The first winter storm moved across a good chunk of the Central and Mississippi Flyways late last week and finally sent a good waterfowl migration to the south. Cold air filtering in behind the snow only helped to push many ducks and geese further south toward their wintering grounds and hunting success responded nicely as the system dropped up to 18 inches of snow. Temperatures look to rebound during the first half of this week, but a couple new systems look to move across the country as we enter next weekend.
Snow fell across South Dakota, Nebraska, Iowa, Southern Wisconsin, and Northern Illinois this past Wednesday through Saturday. While there was no snow across most of Canada and North Dakota, many ducks and geese were forced to head south thanks to single digit lows and sub freezing high temperatures in these areas. Many bodies of water are now frozen solid with only small portions of large lakes and rivers remaining open. This was the first large push of birds in North Dakota this season. Hunting success had been sporadic up until the point, but now, peak numbers are located in many areas. In South Dakota, not only did temperatures plummet, but snow covered up many food sources for waterfowl. The same goes for Iowa, Southern Wisconsin, and Northern Illinois. Waterfowl in these areas were forced to head south as roost sources locked up and food was blanketed with as much as 18 inches of snow. Locations across Nebraska and Missouri saw a good push of waterfowl on Thursday and Friday. There were reports of just as many geese heading south as there were ducks. As the front finally moved through the Midwest on Saturday, flights of migrating waterfowl were reported across Illinois and hunting success was high for those that braved the wind and rain. The large storm system prevented many states from doing their weekly waterfowl surveys, but had they been able to do it, they would have noted increasing numbers of birds and for areas north of I70, mallard numbers are on the incline while many other species numbers will be headed down as the temperatures drop.
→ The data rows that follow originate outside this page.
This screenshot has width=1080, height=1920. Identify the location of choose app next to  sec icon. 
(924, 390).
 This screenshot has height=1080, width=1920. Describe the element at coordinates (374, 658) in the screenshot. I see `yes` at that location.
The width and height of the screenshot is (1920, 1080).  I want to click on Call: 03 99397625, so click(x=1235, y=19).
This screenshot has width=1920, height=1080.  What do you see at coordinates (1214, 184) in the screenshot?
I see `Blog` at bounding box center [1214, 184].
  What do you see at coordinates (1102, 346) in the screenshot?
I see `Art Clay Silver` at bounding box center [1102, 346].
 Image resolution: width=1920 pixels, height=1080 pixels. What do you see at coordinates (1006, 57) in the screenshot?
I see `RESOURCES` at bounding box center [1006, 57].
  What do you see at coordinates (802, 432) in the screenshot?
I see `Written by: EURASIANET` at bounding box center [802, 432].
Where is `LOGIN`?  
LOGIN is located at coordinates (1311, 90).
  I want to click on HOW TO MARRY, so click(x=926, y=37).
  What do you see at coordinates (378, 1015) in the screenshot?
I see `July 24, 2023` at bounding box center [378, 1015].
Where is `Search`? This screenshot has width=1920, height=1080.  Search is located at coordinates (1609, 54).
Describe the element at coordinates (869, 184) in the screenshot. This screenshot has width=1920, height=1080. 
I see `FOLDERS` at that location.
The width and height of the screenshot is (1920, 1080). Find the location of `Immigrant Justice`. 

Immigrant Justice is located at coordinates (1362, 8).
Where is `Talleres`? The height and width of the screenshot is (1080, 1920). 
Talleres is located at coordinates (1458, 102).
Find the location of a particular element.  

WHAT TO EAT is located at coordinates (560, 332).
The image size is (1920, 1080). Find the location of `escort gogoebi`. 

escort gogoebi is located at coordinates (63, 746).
With that system now gone, we’re left with a good number of birds blocked in North Dakota thanks to the extensive snow pack that sits south of them. What’s left of the open water continues to freeze so finding birds might be a challenge, but any open water a hunter can find, will likely have birds on it. Look for large lakes and rivers when it gets this cold and you’ll likely have success in locating waterfowl. In these conditions, find fields they are feeding in and don’t push them off of what little available open water they have. With rebounding temperatures across much of Nebraska, Kansas, Missouri, and Illinois, birds should remain in place through the weekend. The next system is set to start on Thanksgiving Day and continue into the weekend. There doesn’t appear to be a large push of cold air behind this front, but a chance of snow still exists on the backside of the system. Two or more inches of rain looks likely in parts of Oklahoma, Kansas, Missouri, and Illinois. This will likely flood new areas and scatter birds out as new resources become available. We’ll also be dealing with a full moon this week. Combined with the warming temperatures, hunting success could drop compared to last week, but you never know what will happen unless you’re out there. Good luck this week!